Laitinen mentioned the federal government’s choice to achieve out to the Faculty Board appeared much less like a lesson in humility than a show of desperation—and an indication that the company has some critical soul-searching to do within the wake of this 12 months’s rollout.
“I perceive they’re making an attempt to place out a hearth. Nevertheless it raises a query: Why was there a hearth within the first place, and why are there no firefighters in-house who can take care of it?” Laitinen mentioned. “FSA has so many workers”—greater than 1,400 on workers, in line with the company’s web site—“so how is it that they don’t have this experience accessible in-house?”
That query is on the heart of the controversy round Singer’s hiring. The FSA is dealing with a reckoning from the FAFSA fallout, beginning with a “full-scale overview” that the Schooling Division launched in Could. No matter structural adjustments emerge may have vital implications for years to return.
The division spokesperson mentioned Singer, Olson and different IPA contractors are stopgaps as they recruit extra everlasting IT professionals and pursue a “long-term modernization course of.” However some skeptics fear that the outsourcing is greater than an emergency measure and will exacerbate what they see because the FSA’s overreliance on costly and error-prone contractors.

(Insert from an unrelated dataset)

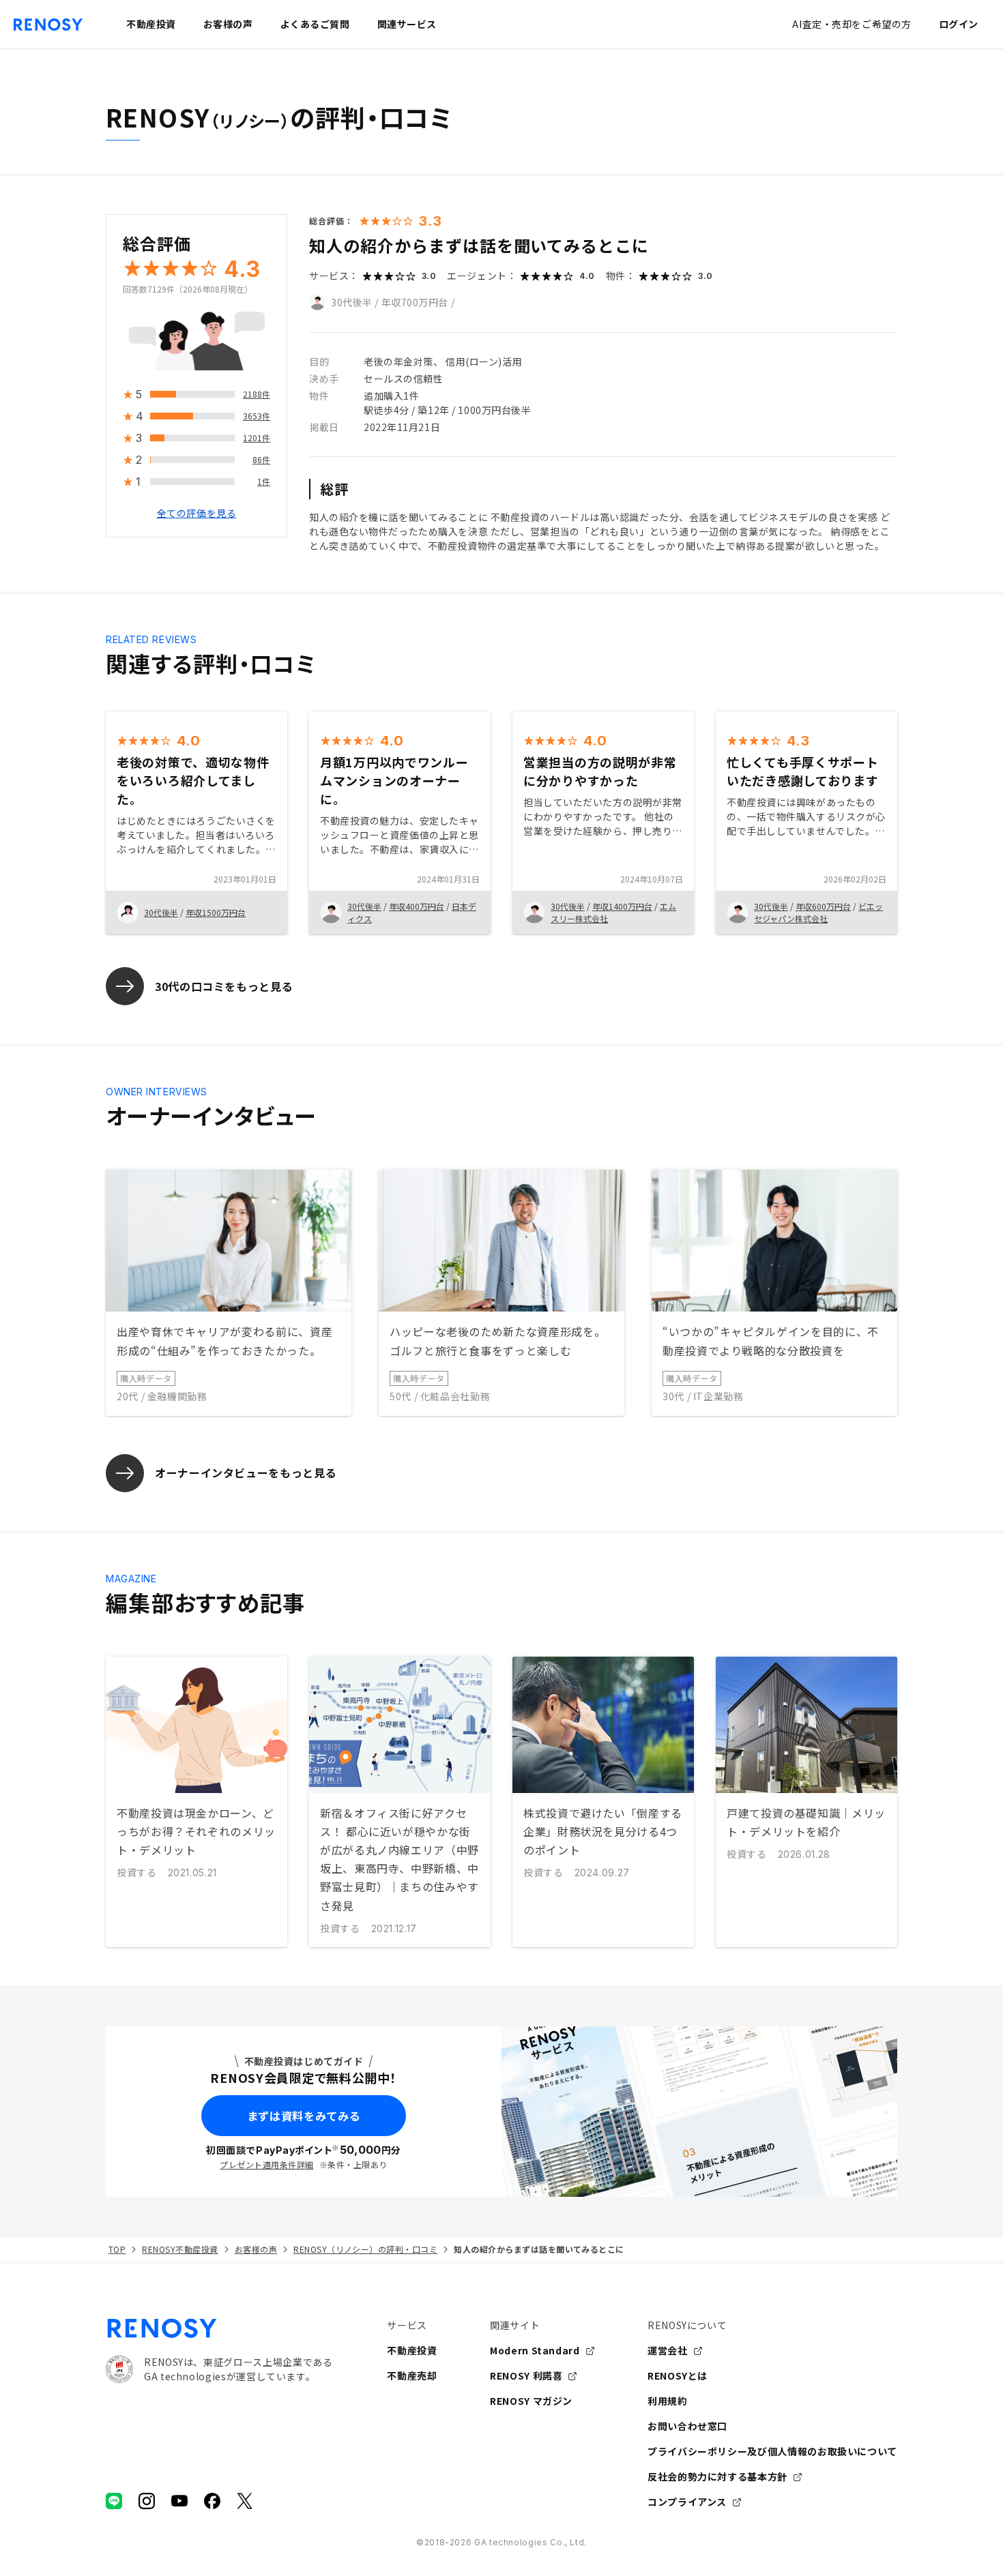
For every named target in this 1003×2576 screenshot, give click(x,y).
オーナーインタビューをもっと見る (245, 1472)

“I don’t see this as a shake-up in any respect; a shake-up could be a long-term plan to plug up the holes and handle what’s unsuitable,” Laitinen mentioned. “It’s a foul look to go to [the College Board], however greater than that I feel it bodes poorly for no matter beefing up the division is making ready for internally … It’s completely fodder for folk who wish to see much less federal funding and extra privatization.”
For a lot of monetary assist professionals, that’s an issue for one more day. Proper now, the one standards for judging Singer and his group will include the FAFSA launch in October.
“We simply need subsequent 12 months to be higher,” McCarthy mentioned. “Whoever they should rent to try this, high quality. Anyone.”